I hate airports, but sitting in it for six hours was far less painful than watching Bobby destroy himself. I bought a hamburger and fries. It was overpriced, but delicious. The airport that late at night was practically deserted. I liked it.


[More surreal: The plane left on time about midnight. I drifted in an out of a doze during the flight. At about 4:30 CDT there was a kerfuffle in the row ahead of me. The flight attendant told two men standing in the aisle to sit down, and then she came back with her cohort and started screaming at one of the men. Evidently the man in the middle seat had been groping the woman on the window as she slept. Cops waited for him on the air bridge as we left.]


It took me a long time to process my trip. I couldn’t talk about it to anyone at home except Ann because I didn’t want to harm Bobby’s reputation. Bobby and Paul, his partner, had gotten the equivalent of a partnership divorce. I understood why. Money was involved. Lies and anger and name calling were involved. It was pretty typical of other divorces I have seen. And of course, Bobby’s drug use was a big part of it.


I believed I would never see Bobby again. I expected him to be dead of an overdose or an organ failure from drug use within a year.


But I never expected him to be brutally murdered. Ann and I both loved him. And we’ll continue to love him. We believe he is in a better place.

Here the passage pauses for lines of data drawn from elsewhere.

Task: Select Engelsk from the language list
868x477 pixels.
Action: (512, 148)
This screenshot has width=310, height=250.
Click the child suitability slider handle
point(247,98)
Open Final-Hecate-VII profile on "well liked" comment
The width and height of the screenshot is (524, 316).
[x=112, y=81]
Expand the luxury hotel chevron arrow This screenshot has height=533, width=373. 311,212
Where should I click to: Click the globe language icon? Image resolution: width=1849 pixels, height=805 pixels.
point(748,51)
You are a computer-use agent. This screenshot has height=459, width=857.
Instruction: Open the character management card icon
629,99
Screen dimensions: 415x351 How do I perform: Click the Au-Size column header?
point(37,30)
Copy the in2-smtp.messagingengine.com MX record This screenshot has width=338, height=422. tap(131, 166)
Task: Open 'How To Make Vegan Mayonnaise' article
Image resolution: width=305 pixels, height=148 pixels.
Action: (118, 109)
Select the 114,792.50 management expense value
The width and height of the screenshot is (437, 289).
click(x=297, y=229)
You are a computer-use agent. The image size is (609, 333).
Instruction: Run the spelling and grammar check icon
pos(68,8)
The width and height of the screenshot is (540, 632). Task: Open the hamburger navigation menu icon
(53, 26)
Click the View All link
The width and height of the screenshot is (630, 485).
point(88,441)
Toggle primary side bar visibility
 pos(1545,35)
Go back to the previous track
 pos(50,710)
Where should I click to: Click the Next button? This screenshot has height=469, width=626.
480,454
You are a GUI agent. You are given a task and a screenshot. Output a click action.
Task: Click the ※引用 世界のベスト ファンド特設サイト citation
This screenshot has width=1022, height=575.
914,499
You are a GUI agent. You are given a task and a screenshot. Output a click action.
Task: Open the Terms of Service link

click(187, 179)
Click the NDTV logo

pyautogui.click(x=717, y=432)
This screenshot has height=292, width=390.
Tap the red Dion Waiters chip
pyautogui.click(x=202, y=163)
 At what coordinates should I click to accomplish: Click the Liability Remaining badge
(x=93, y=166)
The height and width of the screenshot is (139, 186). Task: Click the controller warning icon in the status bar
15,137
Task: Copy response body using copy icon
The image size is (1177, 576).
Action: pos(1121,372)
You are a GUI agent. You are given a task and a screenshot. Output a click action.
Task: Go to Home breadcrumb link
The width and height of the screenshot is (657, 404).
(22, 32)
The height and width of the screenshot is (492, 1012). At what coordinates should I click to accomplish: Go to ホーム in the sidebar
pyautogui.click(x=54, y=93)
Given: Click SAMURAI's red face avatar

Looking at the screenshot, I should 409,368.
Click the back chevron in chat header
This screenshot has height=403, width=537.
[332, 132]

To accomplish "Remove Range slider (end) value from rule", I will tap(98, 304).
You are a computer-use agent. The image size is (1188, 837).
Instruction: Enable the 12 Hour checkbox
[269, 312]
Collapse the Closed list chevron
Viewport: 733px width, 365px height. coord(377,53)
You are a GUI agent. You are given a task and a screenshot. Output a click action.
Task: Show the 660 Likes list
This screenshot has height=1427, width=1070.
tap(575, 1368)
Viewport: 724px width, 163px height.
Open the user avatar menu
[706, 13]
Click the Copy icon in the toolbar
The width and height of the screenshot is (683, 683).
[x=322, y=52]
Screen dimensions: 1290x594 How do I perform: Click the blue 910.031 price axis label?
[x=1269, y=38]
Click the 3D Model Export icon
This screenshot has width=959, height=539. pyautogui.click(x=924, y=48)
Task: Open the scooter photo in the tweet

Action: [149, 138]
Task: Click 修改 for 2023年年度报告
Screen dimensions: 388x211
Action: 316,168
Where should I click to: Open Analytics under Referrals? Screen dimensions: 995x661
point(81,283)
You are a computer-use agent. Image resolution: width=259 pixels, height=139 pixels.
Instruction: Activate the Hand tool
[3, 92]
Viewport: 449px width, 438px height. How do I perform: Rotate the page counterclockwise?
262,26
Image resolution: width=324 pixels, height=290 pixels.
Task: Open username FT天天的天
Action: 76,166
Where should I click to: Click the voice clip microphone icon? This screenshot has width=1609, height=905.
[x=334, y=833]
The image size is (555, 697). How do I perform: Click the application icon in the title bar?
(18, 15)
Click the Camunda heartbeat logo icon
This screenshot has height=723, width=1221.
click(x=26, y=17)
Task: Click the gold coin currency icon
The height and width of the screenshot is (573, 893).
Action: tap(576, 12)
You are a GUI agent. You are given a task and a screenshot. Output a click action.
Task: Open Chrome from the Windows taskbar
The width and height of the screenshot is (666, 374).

The essential Bobby was a kind, loving, brilliant, funny, charming, charismatic man. But his demons killed him in the long run. No matter how he lived, he didn’t deserve to die the way he did. No one does. I try to make sense of it and I can’t. We will miss him.


Pray for his soul.



4 comments:

Rhiannon M said...

What a tragic end. I'm so sorry for the loss of your friend.

Jim C-D said...

oh, my friend....

Donna Arey Missen said...

I'm so sorry, Bill. You're right, no one deserves to die that way...and it's so sad that he couldn't find his way out of his self-destruction before he died. But he really was blessed to have such a supportive friend as you.

Mark said...

Oh, my! So sorry to hear... even if belatedly. Awful.